Recorded data:
□ □ □ □ □ □ □

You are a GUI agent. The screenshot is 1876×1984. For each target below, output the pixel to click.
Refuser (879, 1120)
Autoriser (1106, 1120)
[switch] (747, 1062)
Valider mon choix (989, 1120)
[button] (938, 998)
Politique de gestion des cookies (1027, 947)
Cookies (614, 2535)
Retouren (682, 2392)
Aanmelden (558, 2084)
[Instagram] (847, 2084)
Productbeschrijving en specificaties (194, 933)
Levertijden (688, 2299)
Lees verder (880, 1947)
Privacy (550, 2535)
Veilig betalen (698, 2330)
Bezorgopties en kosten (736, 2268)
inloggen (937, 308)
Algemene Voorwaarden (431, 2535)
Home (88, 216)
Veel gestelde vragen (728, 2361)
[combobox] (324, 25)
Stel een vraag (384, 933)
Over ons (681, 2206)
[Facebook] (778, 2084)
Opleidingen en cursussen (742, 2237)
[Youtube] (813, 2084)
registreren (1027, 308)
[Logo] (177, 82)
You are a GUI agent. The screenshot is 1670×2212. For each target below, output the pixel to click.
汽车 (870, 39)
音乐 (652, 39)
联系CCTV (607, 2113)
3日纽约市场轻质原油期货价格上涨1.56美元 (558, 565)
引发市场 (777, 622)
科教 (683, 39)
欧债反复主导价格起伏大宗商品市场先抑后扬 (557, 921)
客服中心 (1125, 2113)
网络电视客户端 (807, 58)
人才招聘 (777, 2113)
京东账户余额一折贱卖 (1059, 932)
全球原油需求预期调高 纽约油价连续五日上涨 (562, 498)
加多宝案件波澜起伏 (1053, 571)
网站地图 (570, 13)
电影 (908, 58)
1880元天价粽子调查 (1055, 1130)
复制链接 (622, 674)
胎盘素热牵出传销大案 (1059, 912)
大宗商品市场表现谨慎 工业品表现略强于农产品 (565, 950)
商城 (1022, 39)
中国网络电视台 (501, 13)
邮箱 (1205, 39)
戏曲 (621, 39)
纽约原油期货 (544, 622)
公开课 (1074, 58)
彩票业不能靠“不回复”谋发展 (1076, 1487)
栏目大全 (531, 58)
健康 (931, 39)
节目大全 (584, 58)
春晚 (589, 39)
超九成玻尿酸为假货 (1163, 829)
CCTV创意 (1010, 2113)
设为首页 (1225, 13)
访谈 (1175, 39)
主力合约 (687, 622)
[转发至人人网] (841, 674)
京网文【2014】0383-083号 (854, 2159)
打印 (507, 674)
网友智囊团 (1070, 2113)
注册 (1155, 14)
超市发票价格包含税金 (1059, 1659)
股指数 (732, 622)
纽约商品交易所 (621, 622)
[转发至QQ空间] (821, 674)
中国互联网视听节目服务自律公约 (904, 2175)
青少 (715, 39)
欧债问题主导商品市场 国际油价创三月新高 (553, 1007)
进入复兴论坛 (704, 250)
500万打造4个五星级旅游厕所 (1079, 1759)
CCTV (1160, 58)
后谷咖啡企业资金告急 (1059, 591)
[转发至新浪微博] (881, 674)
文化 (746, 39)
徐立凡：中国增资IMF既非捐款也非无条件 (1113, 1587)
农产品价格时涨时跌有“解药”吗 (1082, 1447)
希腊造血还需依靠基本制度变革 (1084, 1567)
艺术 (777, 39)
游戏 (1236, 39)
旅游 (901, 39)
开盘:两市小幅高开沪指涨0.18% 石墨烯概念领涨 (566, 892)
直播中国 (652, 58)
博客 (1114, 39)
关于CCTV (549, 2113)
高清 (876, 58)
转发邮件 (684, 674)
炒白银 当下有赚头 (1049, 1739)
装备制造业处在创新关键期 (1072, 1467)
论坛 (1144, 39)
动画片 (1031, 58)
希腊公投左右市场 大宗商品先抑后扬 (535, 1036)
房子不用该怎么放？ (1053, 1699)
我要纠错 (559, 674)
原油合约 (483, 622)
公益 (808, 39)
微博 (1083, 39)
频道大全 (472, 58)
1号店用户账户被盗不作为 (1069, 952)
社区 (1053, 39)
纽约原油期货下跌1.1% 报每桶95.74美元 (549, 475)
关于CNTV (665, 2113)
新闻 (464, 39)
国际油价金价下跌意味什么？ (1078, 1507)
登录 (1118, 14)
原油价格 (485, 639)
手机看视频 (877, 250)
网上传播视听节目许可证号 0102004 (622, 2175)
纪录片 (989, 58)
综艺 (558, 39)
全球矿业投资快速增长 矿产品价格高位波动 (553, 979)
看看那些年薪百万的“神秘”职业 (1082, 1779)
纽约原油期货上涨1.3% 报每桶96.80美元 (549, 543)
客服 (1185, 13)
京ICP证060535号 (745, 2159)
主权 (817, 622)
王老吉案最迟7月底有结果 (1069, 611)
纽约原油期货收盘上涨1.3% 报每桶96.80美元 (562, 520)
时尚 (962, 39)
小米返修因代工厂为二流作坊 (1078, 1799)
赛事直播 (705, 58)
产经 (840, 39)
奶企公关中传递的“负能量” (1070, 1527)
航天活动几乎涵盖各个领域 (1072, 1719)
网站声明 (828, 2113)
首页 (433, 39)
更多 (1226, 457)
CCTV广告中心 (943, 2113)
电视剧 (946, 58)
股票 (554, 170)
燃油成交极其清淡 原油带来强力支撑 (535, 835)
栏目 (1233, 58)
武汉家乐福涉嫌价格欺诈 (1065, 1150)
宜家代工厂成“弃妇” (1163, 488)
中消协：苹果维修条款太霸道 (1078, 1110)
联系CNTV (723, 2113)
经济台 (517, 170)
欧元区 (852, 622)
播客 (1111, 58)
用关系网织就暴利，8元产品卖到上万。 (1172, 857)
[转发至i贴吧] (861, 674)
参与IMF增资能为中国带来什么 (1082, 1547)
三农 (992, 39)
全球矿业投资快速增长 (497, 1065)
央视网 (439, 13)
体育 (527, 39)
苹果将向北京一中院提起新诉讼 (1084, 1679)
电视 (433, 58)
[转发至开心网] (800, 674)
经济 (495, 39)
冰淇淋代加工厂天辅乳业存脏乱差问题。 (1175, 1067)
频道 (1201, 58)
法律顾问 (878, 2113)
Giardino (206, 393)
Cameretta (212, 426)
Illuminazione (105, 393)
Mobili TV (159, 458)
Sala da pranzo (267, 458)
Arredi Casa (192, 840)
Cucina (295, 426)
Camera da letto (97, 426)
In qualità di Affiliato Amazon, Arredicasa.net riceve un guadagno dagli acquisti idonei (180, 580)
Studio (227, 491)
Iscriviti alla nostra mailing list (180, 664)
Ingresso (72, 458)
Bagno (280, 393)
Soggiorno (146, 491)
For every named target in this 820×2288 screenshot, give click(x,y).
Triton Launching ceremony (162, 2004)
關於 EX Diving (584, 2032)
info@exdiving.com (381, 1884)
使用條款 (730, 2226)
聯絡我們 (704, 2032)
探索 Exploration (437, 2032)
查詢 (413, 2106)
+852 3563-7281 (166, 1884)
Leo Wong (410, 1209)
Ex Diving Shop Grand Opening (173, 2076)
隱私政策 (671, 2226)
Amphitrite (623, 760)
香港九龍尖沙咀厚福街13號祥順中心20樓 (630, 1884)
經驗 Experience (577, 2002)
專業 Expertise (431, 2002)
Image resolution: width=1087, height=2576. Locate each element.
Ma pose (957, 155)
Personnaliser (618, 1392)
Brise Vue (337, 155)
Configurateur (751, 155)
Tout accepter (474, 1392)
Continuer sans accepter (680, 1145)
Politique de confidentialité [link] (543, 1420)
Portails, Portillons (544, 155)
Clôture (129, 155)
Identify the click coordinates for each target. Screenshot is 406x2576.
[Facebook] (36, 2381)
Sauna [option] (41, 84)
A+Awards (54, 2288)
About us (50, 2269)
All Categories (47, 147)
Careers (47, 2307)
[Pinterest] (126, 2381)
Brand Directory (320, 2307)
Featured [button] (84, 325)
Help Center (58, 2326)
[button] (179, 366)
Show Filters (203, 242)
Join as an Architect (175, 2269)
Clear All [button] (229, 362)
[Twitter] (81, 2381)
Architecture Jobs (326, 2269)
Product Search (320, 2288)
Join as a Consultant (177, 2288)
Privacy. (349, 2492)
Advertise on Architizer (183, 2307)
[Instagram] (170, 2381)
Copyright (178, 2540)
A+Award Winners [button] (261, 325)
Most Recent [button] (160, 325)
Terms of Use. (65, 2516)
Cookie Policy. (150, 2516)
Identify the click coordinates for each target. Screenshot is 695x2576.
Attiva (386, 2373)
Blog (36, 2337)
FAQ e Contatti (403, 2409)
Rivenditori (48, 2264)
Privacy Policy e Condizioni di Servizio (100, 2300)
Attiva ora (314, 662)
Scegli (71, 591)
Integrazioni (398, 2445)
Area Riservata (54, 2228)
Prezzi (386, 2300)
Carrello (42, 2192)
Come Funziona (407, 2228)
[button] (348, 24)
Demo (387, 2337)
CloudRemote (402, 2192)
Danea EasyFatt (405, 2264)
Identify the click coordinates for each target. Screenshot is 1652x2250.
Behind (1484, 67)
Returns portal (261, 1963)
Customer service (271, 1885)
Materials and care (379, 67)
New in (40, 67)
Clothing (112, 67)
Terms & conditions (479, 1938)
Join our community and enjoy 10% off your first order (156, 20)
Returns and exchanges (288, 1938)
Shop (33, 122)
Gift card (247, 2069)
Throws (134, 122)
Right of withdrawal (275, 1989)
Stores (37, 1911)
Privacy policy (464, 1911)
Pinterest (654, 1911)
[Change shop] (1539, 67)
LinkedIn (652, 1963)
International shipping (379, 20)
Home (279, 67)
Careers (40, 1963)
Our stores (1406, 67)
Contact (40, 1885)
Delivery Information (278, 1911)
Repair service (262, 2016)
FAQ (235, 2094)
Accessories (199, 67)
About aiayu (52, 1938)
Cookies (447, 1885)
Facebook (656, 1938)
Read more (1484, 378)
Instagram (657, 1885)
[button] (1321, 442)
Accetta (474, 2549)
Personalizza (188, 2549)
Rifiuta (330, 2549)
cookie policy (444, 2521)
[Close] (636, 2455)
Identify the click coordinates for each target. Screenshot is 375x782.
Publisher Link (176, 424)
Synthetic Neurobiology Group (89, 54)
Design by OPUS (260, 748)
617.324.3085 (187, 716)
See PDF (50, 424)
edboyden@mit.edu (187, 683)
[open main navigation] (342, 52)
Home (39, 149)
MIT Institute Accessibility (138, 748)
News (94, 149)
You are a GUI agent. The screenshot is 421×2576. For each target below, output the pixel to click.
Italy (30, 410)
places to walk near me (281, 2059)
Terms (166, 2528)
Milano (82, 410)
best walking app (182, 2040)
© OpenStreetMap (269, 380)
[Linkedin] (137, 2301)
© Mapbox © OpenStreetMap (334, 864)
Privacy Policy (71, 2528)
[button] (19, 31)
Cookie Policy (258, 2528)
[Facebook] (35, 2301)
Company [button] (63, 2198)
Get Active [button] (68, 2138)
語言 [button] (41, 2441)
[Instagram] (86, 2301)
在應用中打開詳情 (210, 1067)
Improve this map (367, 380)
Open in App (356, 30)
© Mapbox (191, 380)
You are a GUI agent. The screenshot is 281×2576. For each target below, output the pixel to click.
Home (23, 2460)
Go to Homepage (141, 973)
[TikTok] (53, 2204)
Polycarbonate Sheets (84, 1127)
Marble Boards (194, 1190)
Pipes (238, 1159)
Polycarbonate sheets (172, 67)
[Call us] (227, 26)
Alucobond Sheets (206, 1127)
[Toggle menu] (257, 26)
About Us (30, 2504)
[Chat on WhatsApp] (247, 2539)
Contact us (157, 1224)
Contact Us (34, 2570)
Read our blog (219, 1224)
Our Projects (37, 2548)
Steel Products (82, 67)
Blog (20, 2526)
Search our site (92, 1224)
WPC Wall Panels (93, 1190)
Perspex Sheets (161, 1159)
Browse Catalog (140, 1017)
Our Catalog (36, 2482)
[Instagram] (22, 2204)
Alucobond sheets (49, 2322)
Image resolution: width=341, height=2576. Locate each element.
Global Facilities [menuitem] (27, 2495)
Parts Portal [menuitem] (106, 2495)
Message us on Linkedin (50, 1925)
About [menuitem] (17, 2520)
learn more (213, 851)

□ □ □ □ □ □ □

**What you will do:**
Between the first line of the entries above and the line with "原油合约 (483, 622)", both included, copy every line exactly and nothing outside that range.

**Written solution:**
You are a GUI agent. The screenshot is 1876×1984. For each target below, output the pixel to click.
Refuser (879, 1120)
Autoriser (1106, 1120)
[switch] (747, 1062)
Valider mon choix (989, 1120)
[button] (938, 998)
Politique de gestion des cookies (1027, 947)
Cookies (614, 2535)
Retouren (682, 2392)
Aanmelden (558, 2084)
[Instagram] (847, 2084)
Productbeschrijving en specificaties (194, 933)
Levertijden (688, 2299)
Lees verder (880, 1947)
Privacy (550, 2535)
Veilig betalen (698, 2330)
Bezorgopties en kosten (736, 2268)
inloggen (937, 308)
Algemene Voorwaarden (431, 2535)
Home (88, 216)
Veel gestelde vragen (728, 2361)
[combobox] (324, 25)
Stel een vraag (384, 933)
Over ons (681, 2206)
[Facebook] (778, 2084)
Opleidingen en cursussen (742, 2237)
[Youtube] (813, 2084)
registreren (1027, 308)
[Logo] (177, 82)
You are a GUI agent. The screenshot is 1670×2212. For each target below, output the pixel to click.
汽车 (870, 39)
音乐 (652, 39)
联系CCTV (607, 2113)
3日纽约市场轻质原油期货价格上涨1.56美元 (558, 565)
引发市场 (777, 622)
科教 (683, 39)
欧债反复主导价格起伏大宗商品市场先抑后扬 (557, 921)
客服中心 (1125, 2113)
网络电视客户端 (807, 58)
人才招聘 (777, 2113)
京东账户余额一折贱卖 (1059, 932)
全球原油需求预期调高 纽约油价连续五日上涨 (562, 498)
加多宝案件波澜起伏 (1053, 571)
网站地图 (570, 13)
电影 (908, 58)
1880元天价粽子调查 (1055, 1130)
复制链接 (622, 674)
胎盘素热牵出传销大案 (1059, 912)
大宗商品市场表现谨慎 工业品表现略强于农产品 (565, 950)
商城 (1022, 39)
中国网络电视台 (501, 13)
邮箱 (1205, 39)
戏曲 (621, 39)
纽约原油期货 (544, 622)
公开课 (1074, 58)
彩票业不能靠“不回复”谋发展 (1076, 1487)
栏目大全 (531, 58)
健康 (931, 39)
节目大全 (584, 58)
春晚 (589, 39)
超九成玻尿酸为假货 (1163, 829)
CCTV创意 (1010, 2113)
设为首页 (1225, 13)
访谈 (1175, 39)
主力合约 (687, 622)
[转发至人人网] (841, 674)
京网文【2014】0383-083号 (854, 2159)
打印 (507, 674)
网友智囊团 (1070, 2113)
注册 (1155, 14)
超市发票价格包含税金 (1059, 1659)
股指数 (732, 622)
纽约商品交易所 (621, 622)
[转发至QQ空间] (821, 674)
中国互联网视听节目服务自律公约 (904, 2175)
青少 (715, 39)
欧债问题主导商品市场 国际油价创三月新高 (553, 1007)
进入复兴论坛 (704, 250)
500万打造4个五星级旅游厕所 (1079, 1759)
CCTV (1160, 58)
后谷咖啡企业资金告急 (1059, 591)
[转发至新浪微博] (881, 674)
文化 (746, 39)
徐立凡：中国增资IMF既非捐款也非无条件 (1113, 1587)
农产品价格时涨时跌有“解药”吗 (1082, 1447)
希腊造血还需依靠基本制度变革 (1084, 1567)
艺术 (777, 39)
游戏 (1236, 39)
旅游 (901, 39)
开盘:两市小幅高开沪指涨0.18% 石墨烯概念领涨 (566, 892)
直播中国 (652, 58)
博客 (1114, 39)
关于CCTV (549, 2113)
高清 (876, 58)
转发邮件 (684, 674)
炒白银 当下有赚头 (1049, 1739)
装备制造业处在创新关键期 (1072, 1467)
论坛 (1144, 39)
动画片 (1031, 58)
希腊公投左右市场 大宗商品先抑后扬 (535, 1036)
房子不用该怎么放？ (1053, 1699)
我要纠错 (559, 674)
原油合约 (483, 622)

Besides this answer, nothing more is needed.